- Cryopreservation of the two-cell stage embryos was performed in accordance to the method of Eto et. al. .
2. The CPS used a pre-treatment solution (P10; 10% propylene glycol in PB1) and vitrification solution (PEPeS; 10% propylene glycol, 30% ethylene glycol, 0.3 mol sucrose, and 20% Percoll in PB1).
3. For warming of vitrified embryos, SPB1 (0.3 mol sucrose in PB1) was used.
4. Percoll was from GE Healthcare (Upsalla, Sweden), and other reagents for preparing the solutions were purchased from Sigma-Aldrich Chemical Co.
5. Two-cell stage embryos of the C57BL/6J strain were used in the experiments.
6. The methods for the vitrification and warming of two-cell stage embryos were as follows.
7. The two-cell stage embryos were exposed to the P10 at 25°C±0.5°C for 5min.
8. The embryos and 5 μl of P10 was then placed into the cryotubes (MS-4501W; Sumitomo Bakelite Co. Ltd., Tokyo, Japan) and cooled to 0°C for 1min.
9. We then added 95 μl of precooled (0°C) vitrification solution to the cryotubes, and 1 min later the cryotubes were placed in liquid nitrogen for vitrification.
10. The vitrified two-cell stage embryos were stored in liquid nitrogen for at least 1 week.
- The vitrified embryos were warmed by shifting the Cryotube from liquid nitrogen to a room temperature of approximately 25oC, 30 seconds later 900μl of SPB1 at 37oC was added to the cryotube and rapidly stirred 5 to 6 times.
12. The warmed embryos were placed in PB1 2 min after the addition of SPB1, left at rest for 2 min, washed with PB1 three times, then washed with mW medium three times, and used for IVC.

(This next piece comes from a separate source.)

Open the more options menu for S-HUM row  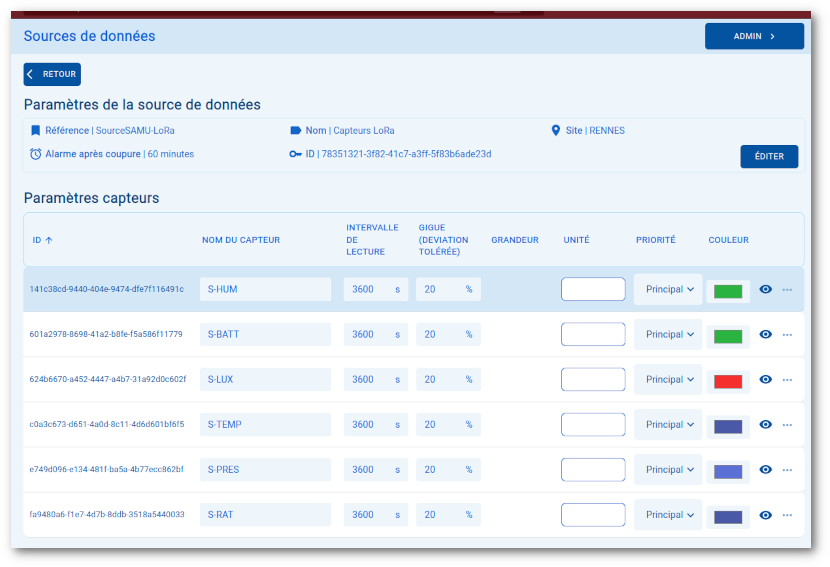(787, 290)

13. In the experiment, after the two-cell stage embryos were exposed to CPS, SPB1 was infused into the cryotubes and a group in which the two-cell stage embryos were collected by the same method as used in the warming procedures was prepared.
14. The survival rate of the vitrified embryos and the fresh embryos exposed to CPS was evaluated under an inverted microscope after the embryos were placed into mW medium.
15. The surviving two-cell stage embryos underwent IVC for 72 h and development to blastocysts was examined.
As a fresh control group, untreated embryos were also subjected to IVC.